:: What is asked ::
Which lines in the records below contain the string "info"? Copy each one.

:: Entries on where items appear ::
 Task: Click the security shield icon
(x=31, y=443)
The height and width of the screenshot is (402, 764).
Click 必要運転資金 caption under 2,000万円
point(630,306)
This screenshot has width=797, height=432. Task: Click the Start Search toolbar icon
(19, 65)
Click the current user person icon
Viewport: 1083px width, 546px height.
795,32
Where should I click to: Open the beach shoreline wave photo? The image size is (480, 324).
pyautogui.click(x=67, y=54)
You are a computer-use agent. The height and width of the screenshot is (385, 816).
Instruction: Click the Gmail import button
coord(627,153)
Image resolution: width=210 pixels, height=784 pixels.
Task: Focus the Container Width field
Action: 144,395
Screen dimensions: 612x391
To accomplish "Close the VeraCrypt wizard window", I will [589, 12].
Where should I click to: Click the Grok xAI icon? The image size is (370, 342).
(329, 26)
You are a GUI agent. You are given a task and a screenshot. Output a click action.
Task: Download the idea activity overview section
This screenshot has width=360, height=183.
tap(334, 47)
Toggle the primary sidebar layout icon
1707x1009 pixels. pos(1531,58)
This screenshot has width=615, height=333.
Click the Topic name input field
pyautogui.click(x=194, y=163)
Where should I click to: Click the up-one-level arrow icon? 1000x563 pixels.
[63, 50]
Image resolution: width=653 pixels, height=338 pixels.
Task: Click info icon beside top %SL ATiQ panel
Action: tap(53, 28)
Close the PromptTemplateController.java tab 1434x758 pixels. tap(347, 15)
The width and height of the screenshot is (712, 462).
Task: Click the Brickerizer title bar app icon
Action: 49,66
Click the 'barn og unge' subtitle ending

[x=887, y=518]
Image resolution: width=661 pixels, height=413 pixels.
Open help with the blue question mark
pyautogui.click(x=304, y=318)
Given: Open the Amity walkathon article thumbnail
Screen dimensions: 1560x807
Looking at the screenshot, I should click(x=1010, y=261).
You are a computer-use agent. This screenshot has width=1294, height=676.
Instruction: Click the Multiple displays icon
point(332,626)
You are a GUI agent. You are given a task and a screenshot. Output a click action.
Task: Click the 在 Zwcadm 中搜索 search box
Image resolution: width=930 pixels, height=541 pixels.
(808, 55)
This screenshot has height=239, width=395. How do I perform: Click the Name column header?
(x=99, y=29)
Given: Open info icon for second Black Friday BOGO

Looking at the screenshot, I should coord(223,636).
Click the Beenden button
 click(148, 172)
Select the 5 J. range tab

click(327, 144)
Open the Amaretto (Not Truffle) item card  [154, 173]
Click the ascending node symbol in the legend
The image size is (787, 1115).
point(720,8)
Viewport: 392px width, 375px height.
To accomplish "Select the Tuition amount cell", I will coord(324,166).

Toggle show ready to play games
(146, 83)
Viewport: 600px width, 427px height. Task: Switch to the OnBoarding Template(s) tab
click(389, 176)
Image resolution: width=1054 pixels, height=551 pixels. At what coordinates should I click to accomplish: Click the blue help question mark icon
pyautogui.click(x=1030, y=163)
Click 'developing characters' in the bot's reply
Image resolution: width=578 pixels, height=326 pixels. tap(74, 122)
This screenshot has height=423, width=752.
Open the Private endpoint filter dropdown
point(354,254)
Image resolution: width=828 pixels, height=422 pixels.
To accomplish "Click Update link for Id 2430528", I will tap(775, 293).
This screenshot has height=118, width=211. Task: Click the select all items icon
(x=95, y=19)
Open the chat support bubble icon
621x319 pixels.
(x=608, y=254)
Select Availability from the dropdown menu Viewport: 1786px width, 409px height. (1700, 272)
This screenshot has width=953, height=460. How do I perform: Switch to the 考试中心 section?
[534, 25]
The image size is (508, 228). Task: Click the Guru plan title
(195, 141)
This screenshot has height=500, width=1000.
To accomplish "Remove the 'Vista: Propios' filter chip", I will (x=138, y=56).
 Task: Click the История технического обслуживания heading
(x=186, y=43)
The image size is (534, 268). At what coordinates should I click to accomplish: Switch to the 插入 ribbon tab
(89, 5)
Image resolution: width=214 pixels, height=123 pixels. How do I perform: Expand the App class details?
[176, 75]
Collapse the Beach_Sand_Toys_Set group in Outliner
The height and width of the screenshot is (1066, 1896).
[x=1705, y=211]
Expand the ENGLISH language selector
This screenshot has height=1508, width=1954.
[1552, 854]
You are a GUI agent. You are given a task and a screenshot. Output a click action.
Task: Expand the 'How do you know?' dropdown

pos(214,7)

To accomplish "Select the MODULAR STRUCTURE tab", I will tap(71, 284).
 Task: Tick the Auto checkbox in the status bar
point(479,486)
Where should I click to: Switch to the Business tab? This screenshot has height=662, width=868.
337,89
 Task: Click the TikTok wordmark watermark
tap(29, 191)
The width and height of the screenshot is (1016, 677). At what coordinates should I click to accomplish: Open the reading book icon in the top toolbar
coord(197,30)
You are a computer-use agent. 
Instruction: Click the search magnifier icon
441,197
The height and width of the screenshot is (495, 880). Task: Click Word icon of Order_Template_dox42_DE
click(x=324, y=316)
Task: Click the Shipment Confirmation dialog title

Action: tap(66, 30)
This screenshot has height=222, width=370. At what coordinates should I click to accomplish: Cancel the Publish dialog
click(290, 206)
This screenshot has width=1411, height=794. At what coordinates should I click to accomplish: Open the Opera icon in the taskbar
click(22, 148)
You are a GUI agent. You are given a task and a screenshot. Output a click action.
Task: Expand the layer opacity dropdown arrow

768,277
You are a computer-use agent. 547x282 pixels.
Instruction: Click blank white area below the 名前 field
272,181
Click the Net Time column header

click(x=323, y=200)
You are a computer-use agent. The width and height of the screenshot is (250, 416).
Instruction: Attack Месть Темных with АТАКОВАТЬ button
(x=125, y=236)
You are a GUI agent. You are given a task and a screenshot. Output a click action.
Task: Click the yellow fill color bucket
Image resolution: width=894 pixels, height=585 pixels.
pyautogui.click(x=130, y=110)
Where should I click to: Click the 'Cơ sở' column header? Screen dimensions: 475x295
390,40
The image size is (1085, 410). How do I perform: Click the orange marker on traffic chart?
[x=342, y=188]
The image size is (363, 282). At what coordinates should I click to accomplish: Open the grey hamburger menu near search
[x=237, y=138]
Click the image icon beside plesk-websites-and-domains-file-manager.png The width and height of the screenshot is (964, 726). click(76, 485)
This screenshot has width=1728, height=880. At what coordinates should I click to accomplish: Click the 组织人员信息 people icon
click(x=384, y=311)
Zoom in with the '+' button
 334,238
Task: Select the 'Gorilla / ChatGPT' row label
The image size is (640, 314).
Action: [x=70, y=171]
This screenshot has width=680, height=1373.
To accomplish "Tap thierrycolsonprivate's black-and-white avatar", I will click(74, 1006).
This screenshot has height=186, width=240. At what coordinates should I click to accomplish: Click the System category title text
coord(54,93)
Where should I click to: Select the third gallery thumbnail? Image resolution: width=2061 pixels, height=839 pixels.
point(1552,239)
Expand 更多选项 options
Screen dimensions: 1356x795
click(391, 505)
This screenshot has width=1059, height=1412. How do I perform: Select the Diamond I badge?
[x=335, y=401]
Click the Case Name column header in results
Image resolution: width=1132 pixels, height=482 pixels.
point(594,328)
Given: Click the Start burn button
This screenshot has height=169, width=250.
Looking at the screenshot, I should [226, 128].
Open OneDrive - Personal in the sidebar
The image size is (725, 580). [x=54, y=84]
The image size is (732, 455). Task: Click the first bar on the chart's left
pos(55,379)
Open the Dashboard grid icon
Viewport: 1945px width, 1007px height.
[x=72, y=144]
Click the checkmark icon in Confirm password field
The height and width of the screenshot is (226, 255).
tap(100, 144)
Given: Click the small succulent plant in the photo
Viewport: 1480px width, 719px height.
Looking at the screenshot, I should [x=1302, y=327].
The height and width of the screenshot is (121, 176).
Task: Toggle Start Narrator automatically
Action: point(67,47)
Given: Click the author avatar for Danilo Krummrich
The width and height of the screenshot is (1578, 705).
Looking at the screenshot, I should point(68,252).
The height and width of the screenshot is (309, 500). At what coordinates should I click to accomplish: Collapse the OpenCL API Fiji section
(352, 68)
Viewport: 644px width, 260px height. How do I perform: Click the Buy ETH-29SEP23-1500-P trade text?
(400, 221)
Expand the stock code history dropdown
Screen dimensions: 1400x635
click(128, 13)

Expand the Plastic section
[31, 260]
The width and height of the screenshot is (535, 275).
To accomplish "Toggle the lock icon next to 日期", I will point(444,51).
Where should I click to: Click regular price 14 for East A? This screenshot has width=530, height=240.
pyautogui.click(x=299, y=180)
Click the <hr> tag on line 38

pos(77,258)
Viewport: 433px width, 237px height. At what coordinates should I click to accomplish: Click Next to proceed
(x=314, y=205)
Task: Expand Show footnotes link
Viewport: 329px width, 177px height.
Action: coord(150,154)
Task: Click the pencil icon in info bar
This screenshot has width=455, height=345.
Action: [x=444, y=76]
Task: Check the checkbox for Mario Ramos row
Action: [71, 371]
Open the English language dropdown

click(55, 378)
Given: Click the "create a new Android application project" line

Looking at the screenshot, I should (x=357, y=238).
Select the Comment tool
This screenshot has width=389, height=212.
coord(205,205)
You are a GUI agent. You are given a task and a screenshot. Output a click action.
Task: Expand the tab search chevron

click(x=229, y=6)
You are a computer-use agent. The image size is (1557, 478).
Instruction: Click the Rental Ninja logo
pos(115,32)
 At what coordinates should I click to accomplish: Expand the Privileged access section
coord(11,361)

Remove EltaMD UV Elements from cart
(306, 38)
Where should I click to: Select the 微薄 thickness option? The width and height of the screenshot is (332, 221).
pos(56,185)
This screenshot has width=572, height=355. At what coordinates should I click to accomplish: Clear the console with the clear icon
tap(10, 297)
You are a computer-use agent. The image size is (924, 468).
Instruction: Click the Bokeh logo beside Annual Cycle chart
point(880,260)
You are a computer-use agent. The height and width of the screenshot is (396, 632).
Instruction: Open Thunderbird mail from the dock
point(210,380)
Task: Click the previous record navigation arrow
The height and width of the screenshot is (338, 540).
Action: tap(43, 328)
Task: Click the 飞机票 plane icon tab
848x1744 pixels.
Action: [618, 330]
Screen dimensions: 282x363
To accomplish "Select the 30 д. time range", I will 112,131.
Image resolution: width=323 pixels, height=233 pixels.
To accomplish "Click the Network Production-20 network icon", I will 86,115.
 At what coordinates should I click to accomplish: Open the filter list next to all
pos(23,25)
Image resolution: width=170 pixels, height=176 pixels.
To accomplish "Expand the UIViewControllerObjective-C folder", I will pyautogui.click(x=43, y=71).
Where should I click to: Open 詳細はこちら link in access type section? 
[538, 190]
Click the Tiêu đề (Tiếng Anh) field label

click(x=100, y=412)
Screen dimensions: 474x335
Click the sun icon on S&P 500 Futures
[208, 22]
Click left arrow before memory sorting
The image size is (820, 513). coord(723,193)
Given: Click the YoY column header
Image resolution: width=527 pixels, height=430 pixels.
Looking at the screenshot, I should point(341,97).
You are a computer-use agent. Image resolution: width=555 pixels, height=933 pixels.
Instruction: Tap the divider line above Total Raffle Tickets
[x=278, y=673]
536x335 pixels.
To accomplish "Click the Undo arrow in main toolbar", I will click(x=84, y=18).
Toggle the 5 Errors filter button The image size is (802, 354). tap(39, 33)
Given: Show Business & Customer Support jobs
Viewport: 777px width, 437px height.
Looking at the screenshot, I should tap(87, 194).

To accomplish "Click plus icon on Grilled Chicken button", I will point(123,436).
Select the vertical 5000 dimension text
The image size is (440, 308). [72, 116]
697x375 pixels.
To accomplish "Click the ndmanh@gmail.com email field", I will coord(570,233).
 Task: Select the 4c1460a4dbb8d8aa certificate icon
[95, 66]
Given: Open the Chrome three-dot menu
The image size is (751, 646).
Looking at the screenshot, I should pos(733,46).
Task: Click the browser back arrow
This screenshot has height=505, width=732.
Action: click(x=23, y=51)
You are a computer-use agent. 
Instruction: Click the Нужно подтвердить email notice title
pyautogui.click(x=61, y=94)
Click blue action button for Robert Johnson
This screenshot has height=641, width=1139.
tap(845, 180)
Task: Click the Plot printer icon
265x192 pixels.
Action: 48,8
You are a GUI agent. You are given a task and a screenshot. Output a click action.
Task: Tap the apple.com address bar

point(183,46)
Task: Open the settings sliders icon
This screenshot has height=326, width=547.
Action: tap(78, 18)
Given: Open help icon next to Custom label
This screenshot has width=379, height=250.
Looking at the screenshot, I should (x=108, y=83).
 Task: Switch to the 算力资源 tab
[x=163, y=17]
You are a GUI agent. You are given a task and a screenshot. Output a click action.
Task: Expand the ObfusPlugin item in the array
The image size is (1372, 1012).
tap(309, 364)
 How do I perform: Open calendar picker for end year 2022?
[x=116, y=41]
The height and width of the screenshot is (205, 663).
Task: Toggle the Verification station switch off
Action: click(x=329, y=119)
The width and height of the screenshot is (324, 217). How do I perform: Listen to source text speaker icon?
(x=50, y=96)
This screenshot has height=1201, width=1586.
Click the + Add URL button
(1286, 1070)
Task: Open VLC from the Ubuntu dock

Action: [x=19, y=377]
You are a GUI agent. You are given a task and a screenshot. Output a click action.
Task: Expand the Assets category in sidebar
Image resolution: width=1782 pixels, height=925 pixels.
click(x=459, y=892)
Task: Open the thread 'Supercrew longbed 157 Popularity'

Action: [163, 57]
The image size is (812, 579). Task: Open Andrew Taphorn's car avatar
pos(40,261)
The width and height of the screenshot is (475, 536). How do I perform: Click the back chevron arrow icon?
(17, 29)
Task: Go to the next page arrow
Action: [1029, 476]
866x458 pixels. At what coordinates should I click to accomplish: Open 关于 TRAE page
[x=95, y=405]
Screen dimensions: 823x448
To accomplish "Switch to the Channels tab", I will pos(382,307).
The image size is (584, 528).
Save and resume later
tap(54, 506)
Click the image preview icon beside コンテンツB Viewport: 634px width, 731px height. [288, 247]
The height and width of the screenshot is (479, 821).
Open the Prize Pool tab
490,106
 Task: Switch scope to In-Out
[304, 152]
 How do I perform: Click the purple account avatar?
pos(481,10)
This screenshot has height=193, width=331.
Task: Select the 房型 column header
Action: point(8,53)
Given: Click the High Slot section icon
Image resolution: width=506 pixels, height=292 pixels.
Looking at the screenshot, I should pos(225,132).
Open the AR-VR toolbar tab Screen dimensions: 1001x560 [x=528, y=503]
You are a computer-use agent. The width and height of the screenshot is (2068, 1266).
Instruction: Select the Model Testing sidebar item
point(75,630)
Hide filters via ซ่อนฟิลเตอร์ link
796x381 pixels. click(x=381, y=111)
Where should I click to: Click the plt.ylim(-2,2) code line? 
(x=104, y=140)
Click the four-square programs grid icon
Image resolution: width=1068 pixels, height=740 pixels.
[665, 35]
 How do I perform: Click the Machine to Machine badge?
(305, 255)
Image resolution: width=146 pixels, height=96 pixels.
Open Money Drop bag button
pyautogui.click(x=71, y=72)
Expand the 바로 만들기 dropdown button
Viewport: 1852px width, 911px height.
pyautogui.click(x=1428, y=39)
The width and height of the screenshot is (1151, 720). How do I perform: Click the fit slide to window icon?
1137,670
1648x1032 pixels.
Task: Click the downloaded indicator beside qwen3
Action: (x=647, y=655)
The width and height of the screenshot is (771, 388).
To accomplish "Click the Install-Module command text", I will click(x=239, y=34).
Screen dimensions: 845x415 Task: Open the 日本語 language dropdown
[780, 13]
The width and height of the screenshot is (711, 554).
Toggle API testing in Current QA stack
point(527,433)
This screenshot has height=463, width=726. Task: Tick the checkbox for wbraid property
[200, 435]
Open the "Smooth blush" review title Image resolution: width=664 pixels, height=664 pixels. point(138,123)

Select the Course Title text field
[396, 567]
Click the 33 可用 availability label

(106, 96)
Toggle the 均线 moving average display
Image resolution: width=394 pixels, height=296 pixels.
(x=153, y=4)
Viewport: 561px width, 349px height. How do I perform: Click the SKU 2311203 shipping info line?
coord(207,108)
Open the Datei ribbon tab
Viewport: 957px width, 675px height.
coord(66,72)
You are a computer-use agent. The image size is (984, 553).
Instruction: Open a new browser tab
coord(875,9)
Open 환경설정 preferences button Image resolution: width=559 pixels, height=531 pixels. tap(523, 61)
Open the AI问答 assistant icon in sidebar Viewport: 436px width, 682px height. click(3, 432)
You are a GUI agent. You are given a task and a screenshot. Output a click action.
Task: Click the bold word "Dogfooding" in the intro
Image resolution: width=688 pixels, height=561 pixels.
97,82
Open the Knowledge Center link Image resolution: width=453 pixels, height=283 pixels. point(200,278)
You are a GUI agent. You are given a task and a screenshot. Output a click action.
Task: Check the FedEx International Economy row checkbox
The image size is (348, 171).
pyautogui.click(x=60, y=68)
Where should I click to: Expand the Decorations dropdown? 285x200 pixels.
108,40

:: Complete answer ::
Task: Click info icon beside top %SL ATiQ panel
Given: Open info icon for second Black Friday BOGO
Task: Click the pencil icon in info bar
Viewport: 561px width, 349px height. How do I perform: Click the SKU 2311203 shipping info line?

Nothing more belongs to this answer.